Clough RW, Aravich PF, Phelps CJ. Prolactin response to anesthetic stress and beta-endorphin is altered in female rats treated neonatally with monosodium glutamate.
Neuropeptides 1992;
22:129-35. [PMID:
1407411 DOI:
10.1016/0143-4179(92)90068-8]
[Citation(s) in RCA: 1] [Impact Index Per Article: 0.0] [Reference Citation Analysis] [Abstract] [MESH Headings] [Grants] [Track Full Text] [Journal Information] [Submit a Manuscript] [Subscribe] [Scholar Register] [Indexed: 12/26/2022]
Abstract
MSG (4 mg/g, sc) or saline was administered to neonatal female rats on days 1, 3, 5, 7 and 9. Study 1) Prl levels were assessed at 30, 60 and 75 days after birth to monitor possible development of hyperprolactinemia. No hyperprolactinemia was observed at any time studied. Study 2) MSG and control rats were administered pentobarbital anesthesia at 2 months of age. At 20, 60 and 90 min following anesthesia, plasma was collected for assay of Prl. 20 min prior to the 90 min bleeding, BE (5 micrograms/5 ul) was stereotaxically administered, into the third ventricle.
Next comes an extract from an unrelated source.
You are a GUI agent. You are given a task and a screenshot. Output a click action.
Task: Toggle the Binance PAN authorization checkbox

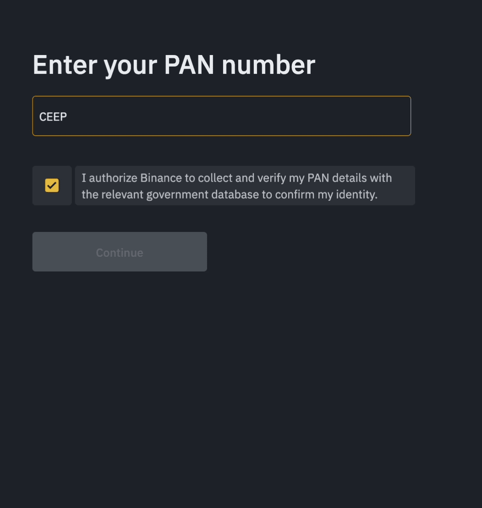pos(52,186)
MSG-treated rats had an attenuated Prl response to the stress of anesthesia (bleeding 1). Prl levels in control and MSG-treated rats were similar at 60 min post-anesthesia (bleeding 2) which represented a return of Prl levels to baseline after stress-induced elevation of Prl. Control and MSG-treated rats exhibited an increase in plasma Prl following intracerebroventricular BE; however, the amplitude of this response was markedly attenuated in the MSG-treated animals (bleeding 3). Thus, an observed loss of TH-positive neurons in the arcuate nucleus of the hypothalamus following MSG treatment and the attenuated response of Prl to anesthesia-stress and BE administration suggests that Prl secretion in response to these agents is operative through inhibition of the TIDA system. Furthermore, these studies show that the Prl response to these agents (anesthetic and BE) is intact but sub-operational in MSG-treated rats.